Work to be completed:
Copy out each line below that has the word "list" in it.

Exercise data:
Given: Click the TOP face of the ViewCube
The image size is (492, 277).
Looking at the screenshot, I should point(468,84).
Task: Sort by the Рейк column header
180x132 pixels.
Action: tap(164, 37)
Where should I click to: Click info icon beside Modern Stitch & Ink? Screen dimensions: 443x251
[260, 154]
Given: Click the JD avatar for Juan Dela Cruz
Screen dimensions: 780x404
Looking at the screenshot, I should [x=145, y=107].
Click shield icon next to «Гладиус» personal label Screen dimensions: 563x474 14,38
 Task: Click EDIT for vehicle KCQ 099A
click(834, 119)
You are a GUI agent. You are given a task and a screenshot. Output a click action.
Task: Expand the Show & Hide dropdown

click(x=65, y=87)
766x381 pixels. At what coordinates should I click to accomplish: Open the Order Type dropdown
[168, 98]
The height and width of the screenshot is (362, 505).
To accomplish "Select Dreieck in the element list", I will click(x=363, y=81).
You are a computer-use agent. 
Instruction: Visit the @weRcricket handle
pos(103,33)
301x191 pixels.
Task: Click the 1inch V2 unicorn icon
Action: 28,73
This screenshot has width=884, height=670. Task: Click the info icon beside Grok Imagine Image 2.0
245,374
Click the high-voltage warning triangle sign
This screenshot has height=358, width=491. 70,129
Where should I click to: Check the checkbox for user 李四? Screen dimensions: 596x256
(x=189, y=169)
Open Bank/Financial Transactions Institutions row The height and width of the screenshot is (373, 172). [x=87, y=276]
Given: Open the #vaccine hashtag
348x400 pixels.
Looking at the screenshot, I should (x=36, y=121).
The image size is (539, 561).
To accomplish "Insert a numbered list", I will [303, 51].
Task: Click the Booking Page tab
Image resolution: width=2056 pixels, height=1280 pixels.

Answer space:
To accomplish "Select Dreieck in the element list", I will click(x=363, y=81).
To accomplish "Insert a numbered list", I will [303, 51].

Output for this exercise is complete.